Manufacturers use carbon nanotubes in a variety of commercial products from baseball bats and bicycle frames to aerospace structures. Attributes such as a tensile strength 20 times higher than steel and an electrical conductivity 10 times that of copper have caused the global carbon nanotube market to soar to $3.43 billion in 2016, and it is projected to double by 2022.
Bedewy will employ a combination of experimental and modeling techniques to reveal the kinetics of activation and deactivation in large populations of carbon nanotubes known as “nanotube forests.”
Feng Xiong and his group developed an “artificial synapse” that does not process information like a digital computer but rather mimics the analog way the human brain completes tasks.
For applications in neuromorphic computing, Xiong and his team focuses on the design of computational hardware inspired by the human brain and built graphene-based artificial synapses in a two-dimensional honeycomb configuration of carbon atoms. Graphene’s conductive properties allowed the researchers to finely tune its electrical conductance, which is the strength of the synaptic connection or the synaptic weight.
Their work was published in the recent issue of the journal Advanced Materials. Other co-authors include Mohammad Sharbati (first author), Yanhao Du, Jorge Torres, Nolan Ardolino, and Minhee Yun.
Giannis Mpourmpakis named as one of 25 researchers around the world as Emerging Investigators in a special issue of the American Chemical Society (ACS) Journal of Chemical & Engineering Data.
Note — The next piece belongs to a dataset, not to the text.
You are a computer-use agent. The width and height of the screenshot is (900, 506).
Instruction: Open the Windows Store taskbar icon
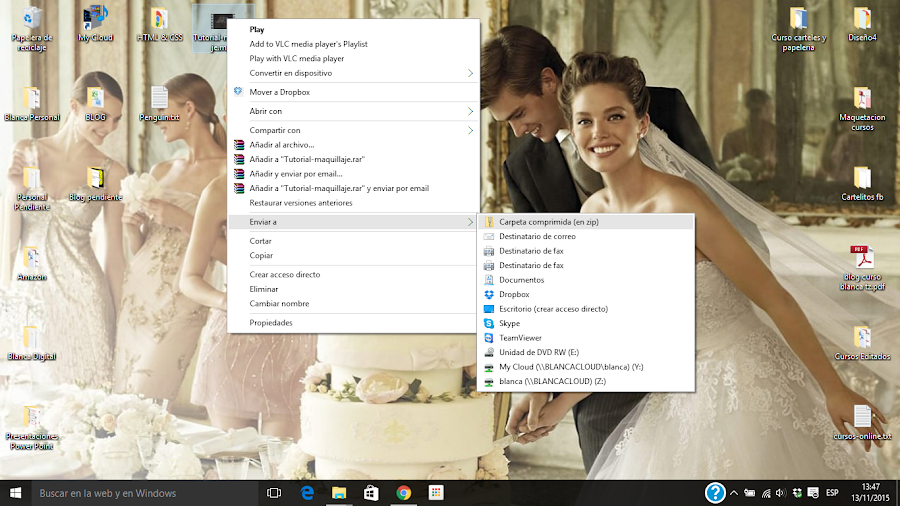coord(371,493)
Mpourmpakis leads the Computer-Aided Nano and Energy Lab (CANELA) where his group researches the physicochemical properties of nanomaterials with potential applications in diverse nanotechnological areas ranging from energy generation and storage to materials design and catalysis.
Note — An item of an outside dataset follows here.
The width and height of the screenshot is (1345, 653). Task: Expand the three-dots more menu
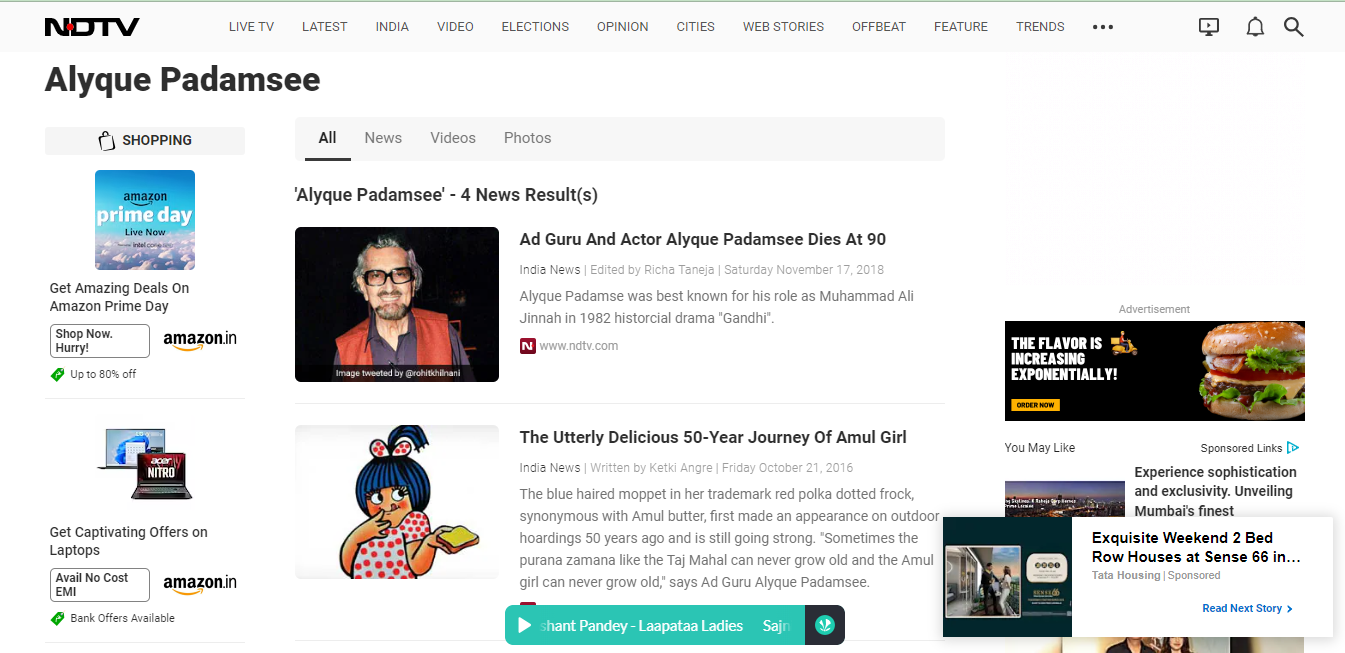(x=1103, y=27)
Mpourmpakis contributed his paper “Understanding the Gas Phase Chemistry of Alkanes with First-Principles Calculations” to the ACS special issue.
Noa Marom has been selected as the leader of a data science project that's part of the Argonne Leadership Computing Facility’s (ALCF) Aurora Early Science Program (ESP).
The program’s goal is to prepare key applications, libraries, and infrastructure for the architecture and scale of exascale computing.
Marom’s project will combine quantum-mechanical simulations with machine learning and data science, to advance physical understanding of singlet fission and discover materials to create more efficient organic solar cells.
An artistic depiction of research from John Keith's lab was featured on the back cover of Royal Society of Chemistry journal Chemical Science. Yasemin Basdogan, a PhD student in Keith’s lab, designed the back cover image, which shows several molecules reacting in a cross-shaped container slowly filling with a liquid.
Their study titled “A paramedic treatment for modeling explicitly solvated chemical reaction mechanisms” analyzed a very complex chemical system called the Morita-Baylis Hillman reaction. Basdogan and Keith brought improvements to the modeling that allows better understanding of these types of chemical reactions that will impact areas of chemical engineering and chemistry.